▶ [Task to complete] The listing below is to be reproduced in full, exactly as given.

┄┄┄┄┄┄┄┄┄┄┄┄┄┄┄┄┄┄┄┄

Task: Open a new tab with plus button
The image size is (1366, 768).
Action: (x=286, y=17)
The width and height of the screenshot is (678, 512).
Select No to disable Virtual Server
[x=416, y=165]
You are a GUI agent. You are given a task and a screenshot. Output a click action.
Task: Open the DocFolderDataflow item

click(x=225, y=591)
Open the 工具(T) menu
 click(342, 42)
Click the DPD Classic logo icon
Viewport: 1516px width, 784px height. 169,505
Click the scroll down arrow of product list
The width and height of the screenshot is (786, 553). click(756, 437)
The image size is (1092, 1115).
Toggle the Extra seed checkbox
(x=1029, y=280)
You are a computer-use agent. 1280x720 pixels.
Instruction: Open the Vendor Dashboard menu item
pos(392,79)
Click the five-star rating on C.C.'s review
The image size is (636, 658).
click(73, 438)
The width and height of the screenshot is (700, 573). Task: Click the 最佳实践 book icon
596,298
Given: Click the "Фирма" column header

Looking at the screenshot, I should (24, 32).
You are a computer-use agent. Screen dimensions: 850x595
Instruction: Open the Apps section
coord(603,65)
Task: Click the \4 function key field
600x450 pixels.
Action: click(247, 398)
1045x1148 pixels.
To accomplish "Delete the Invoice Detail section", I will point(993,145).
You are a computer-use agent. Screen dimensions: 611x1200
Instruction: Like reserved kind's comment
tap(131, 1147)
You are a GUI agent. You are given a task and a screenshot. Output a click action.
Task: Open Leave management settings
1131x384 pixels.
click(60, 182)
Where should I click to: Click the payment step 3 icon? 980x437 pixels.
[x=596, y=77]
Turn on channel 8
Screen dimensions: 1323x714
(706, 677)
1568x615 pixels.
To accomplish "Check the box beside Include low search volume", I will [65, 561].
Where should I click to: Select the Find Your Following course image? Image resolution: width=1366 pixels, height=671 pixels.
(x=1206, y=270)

┄┄┄┄┄┄┄┄┄┄┄┄┄┄┄┄┄┄┄┄

▶ [Your response]
Task: Open a new tab with plus button
The image size is (1366, 768).
Action: (x=286, y=17)
The width and height of the screenshot is (678, 512).
Select No to disable Virtual Server
[x=416, y=165]
You are a GUI agent. You are given a task and a screenshot. Output a click action.
Task: Open the DocFolderDataflow item

click(x=225, y=591)
Open the 工具(T) menu
 click(342, 42)
Click the DPD Classic logo icon
Viewport: 1516px width, 784px height. 169,505
Click the scroll down arrow of product list
The width and height of the screenshot is (786, 553). click(756, 437)
The image size is (1092, 1115).
Toggle the Extra seed checkbox
(x=1029, y=280)
You are a computer-use agent. 1280x720 pixels.
Instruction: Open the Vendor Dashboard menu item
pos(392,79)
Click the five-star rating on C.C.'s review
The image size is (636, 658).
click(73, 438)
The width and height of the screenshot is (700, 573). Task: Click the 最佳实践 book icon
596,298
Given: Click the "Фирма" column header

Looking at the screenshot, I should (24, 32).
You are a computer-use agent. Screen dimensions: 850x595
Instruction: Open the Apps section
coord(603,65)
Task: Click the \4 function key field
600x450 pixels.
Action: click(247, 398)
1045x1148 pixels.
To accomplish "Delete the Invoice Detail section", I will point(993,145).
You are a computer-use agent. Screen dimensions: 611x1200
Instruction: Like reserved kind's comment
tap(131, 1147)
You are a GUI agent. You are given a task and a screenshot. Output a click action.
Task: Open Leave management settings
1131x384 pixels.
click(60, 182)
Where should I click to: Click the payment step 3 icon? 980x437 pixels.
[x=596, y=77]
Turn on channel 8
Screen dimensions: 1323x714
(706, 677)
1568x615 pixels.
To accomplish "Check the box beside Include low search volume", I will [65, 561].
Where should I click to: Select the Find Your Following course image? Image resolution: width=1366 pixels, height=671 pixels.
(x=1206, y=270)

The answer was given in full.